Battleships

Golang 1.14, github.com/codemicro/cs-battleships, 321 lines of code

To build

go get -u github.com/codemicro/cs-battleships
go build github.com/codemicro/cs-battleships/cmd/battleships

To run

sudo chmod +x ./battleships
./battleships

Contents

• What is battleships?
• Success criteria
• Project structure
• Assorted components
  • Clearing the console
  • Collecting user input
  • Numbering the board with letters
• Game components
  • Creating and storing an ocean
  • Displaying the ocean
  • Hit detection
• The main game loop
  • Restarting the game
• The entrypoint
• What could be improved?
• Evaluation

What is battleships?

Battleships is typically a two player game where players compete to destroy the other players' ships by guessing their locations. The first player to destroy the other's ships is the winner.

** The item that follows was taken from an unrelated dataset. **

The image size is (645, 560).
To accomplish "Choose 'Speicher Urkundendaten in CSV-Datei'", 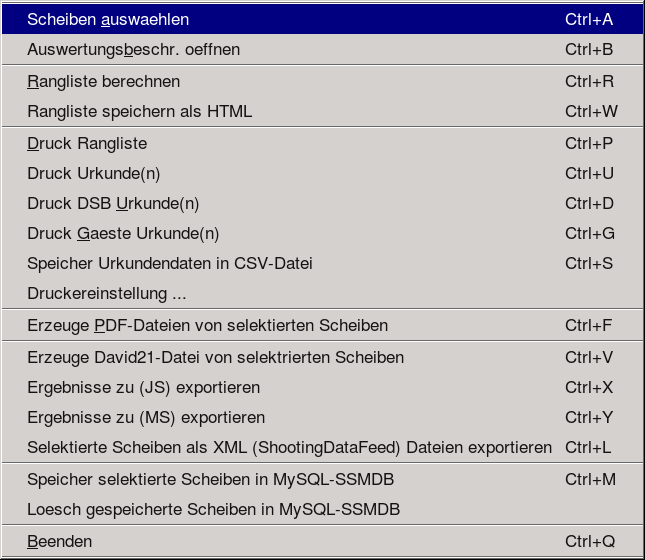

This project is a single player version of battleships, where the locations of boats are randomly generated. The job of the player is to guess their location, and the game finishes when all boats have been located.

Success criteria

• The program should automatically generate an ocean with boats in random locations
• The program should display the ocean using text characters
• The program should allow the user to input guesses and feedback on if those guesses have been successful in finding a ship

Project structure

The vast majority of the code in this project is stored in packages in the /internal directory, which contains the following packages:

• game: contains logic related to playing the game and managing the ocean.
• helpers: contains functions required in different places in the game that don't really fit into any of the other packages
  • For example, functions to clear the console and functions to convert letters into numbers are contained in this package.
• io: contains functions to aid with displaying content to and collecting input from the user.
• models: contains the structs used throughout the app
  • Specifically, it's just one struct - OceanCell

Code is broken down into small functions as much as possible, to ensure that code is not duplicated and to make reusing code easier.

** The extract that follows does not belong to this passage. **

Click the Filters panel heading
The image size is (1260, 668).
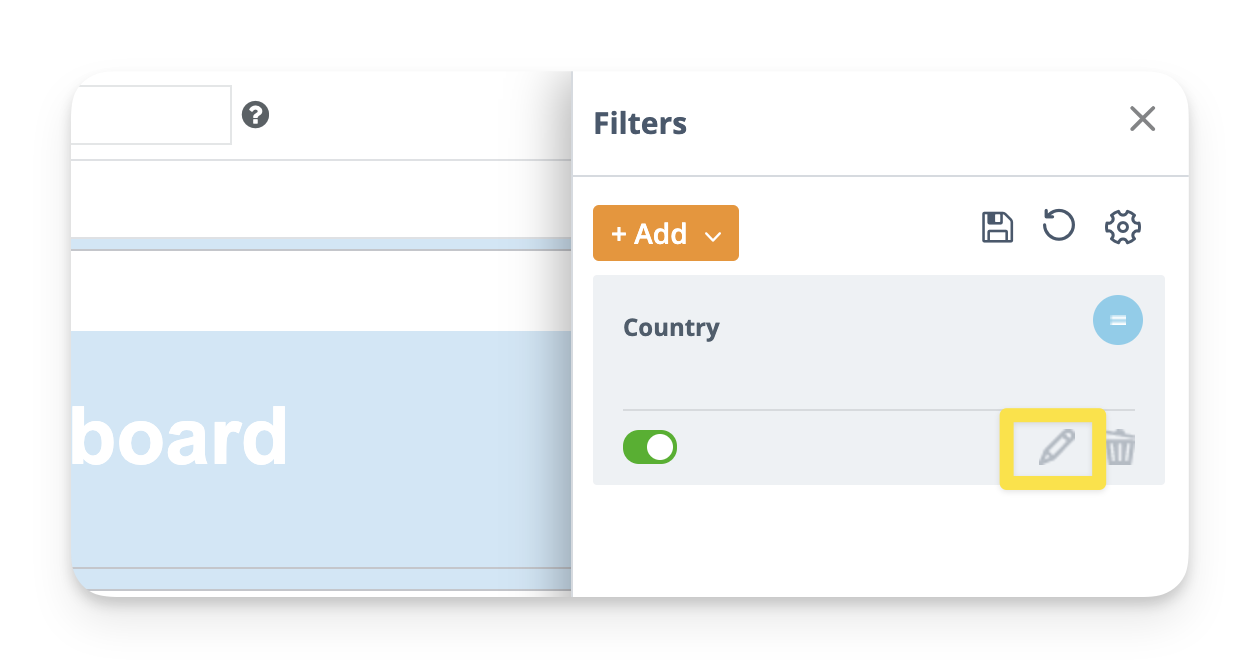tap(640, 123)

In order to prevent import loops, a sort of package hierarchy is in place: the main package (seen below as /cmd/battleships) imports the game package, which imports helpers, io and models. Those packages cannot import from game as that would cause an import loop, but they can import from each other. The import graph of the project ended up looking like this:

Let's get to writing some components!

Assorted components

Clearing the console

During the game, it will be necessary to clear the console periodically to prevent it becoming to cluttered.

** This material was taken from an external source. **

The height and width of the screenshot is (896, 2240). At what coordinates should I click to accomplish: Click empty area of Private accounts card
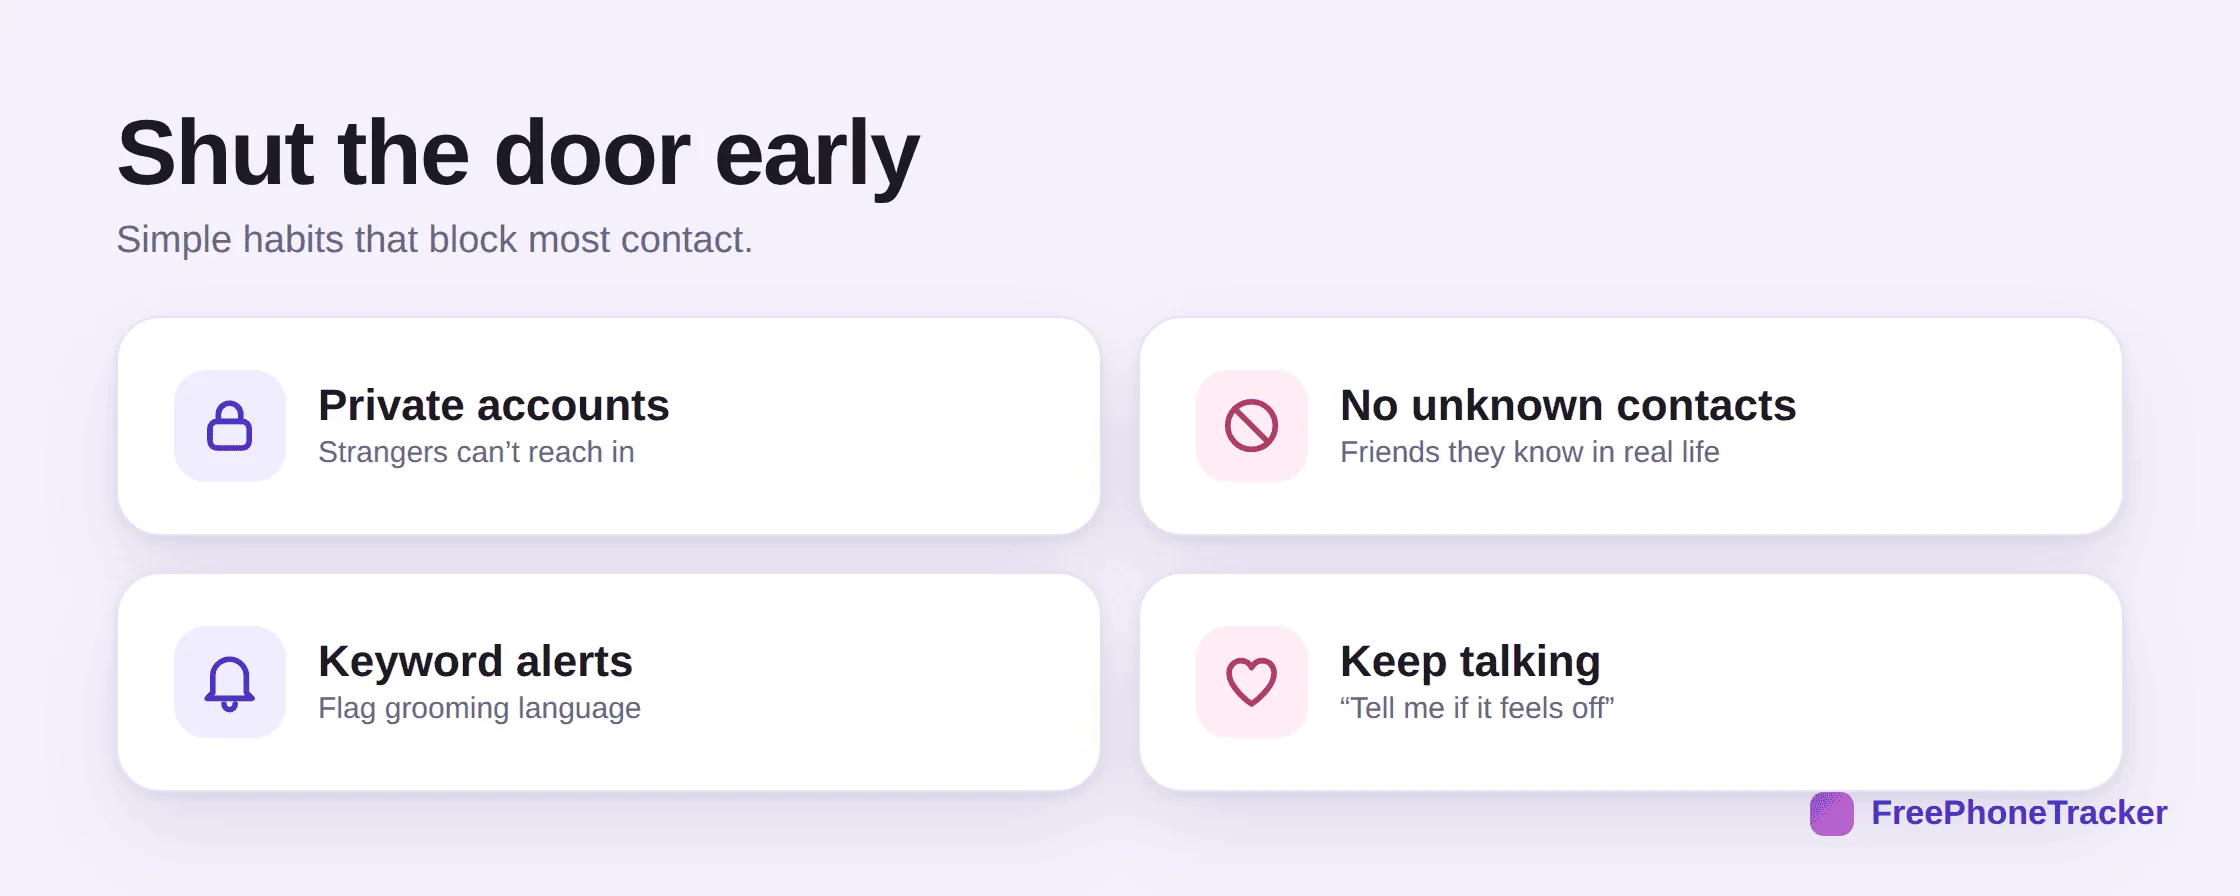click(880, 426)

Unlike in C# and other languages, Go has no built in way to do this. If we want to clear the console, we have to write a function that manually calls the system command.

package helpers

// ...

func ClearConsole() {
	var cmd *exec.Cmd
    // Depending on the platform we're running on, we need to choose a different command.
	if runtime.GOOS == "windows" {
		cmd = exec.Command("cmd", "/c", "cls")
	} else {
		cmd = exec.Command("clear")
	}
    // The output of the command is set to the current command line that we're playing the game on.
	cmd.Stdout = os.Stdout
	_ = cmd.Run() // Run that command and ignore any errors
}

Collecting user input

If a user is going to play the game, they need a way to input information into it. This will then need to be validated to make sure that the coordinate provided is a valid location on the board. All of this can be rolled into one function.

package io

// ...

var (
	scanner   = bufio.NewScanner(os.Stdin)
	cellRegex *regexp.Regexp
)

func init() {
    // The init function is run once when the package is first loaded.
	var err error
    cellRegex, err = regexp.Compile(`^\w\d$`) // Matches: start of string, one word character, one digit, end of string. For example A7 matches, BB24 does not.
	if err != nil {
		panic(err) // If there's something wrong with our regex, say so and quit.
	}
}

func TakeInput(prompt string) string {
    // TakeInput is just a wrapper for a couple of other functions
	fmt.Print(prompt)
	scanner.Scan()
	return scanner.Text()
}

func GetCell() (x int, y int) {
    // Enter an infinite loop to ensure that we get valid input from the user
	for {
		input := TakeInput("Select a cell: ")
        // See if the user's input is okay
		if cellRegex.Match([]byte(input)) {

            // Split the user input into an X and Y component. Get an integer from the letter, and convert the number to integer format from the string.
			x = helpers.GetCharNumber(strings.ToUpper(string(input[0])))
			y, _ = strconv.Atoi(string(input[1]))

            // Check if the selected cell is within the bounds of the board.
			if !(x > OceanWidth || y > OceanHeight) {
				return
			}
		}
		fmt.Println("Invalid cell") // Tell the user their input is invalid and loop round again to let them try again.
	}
}

Once we've got this setup, letting the user select a cell is as simple as:

x, y := io.GetCell()

Numbering the board with letters

Coordinates (at least, in a battleships game) are comprised of a letter and a number. Internally, we're going to be referencing locations in the ocean using integers. Somehow we have to turn a letter into a number before we can use it.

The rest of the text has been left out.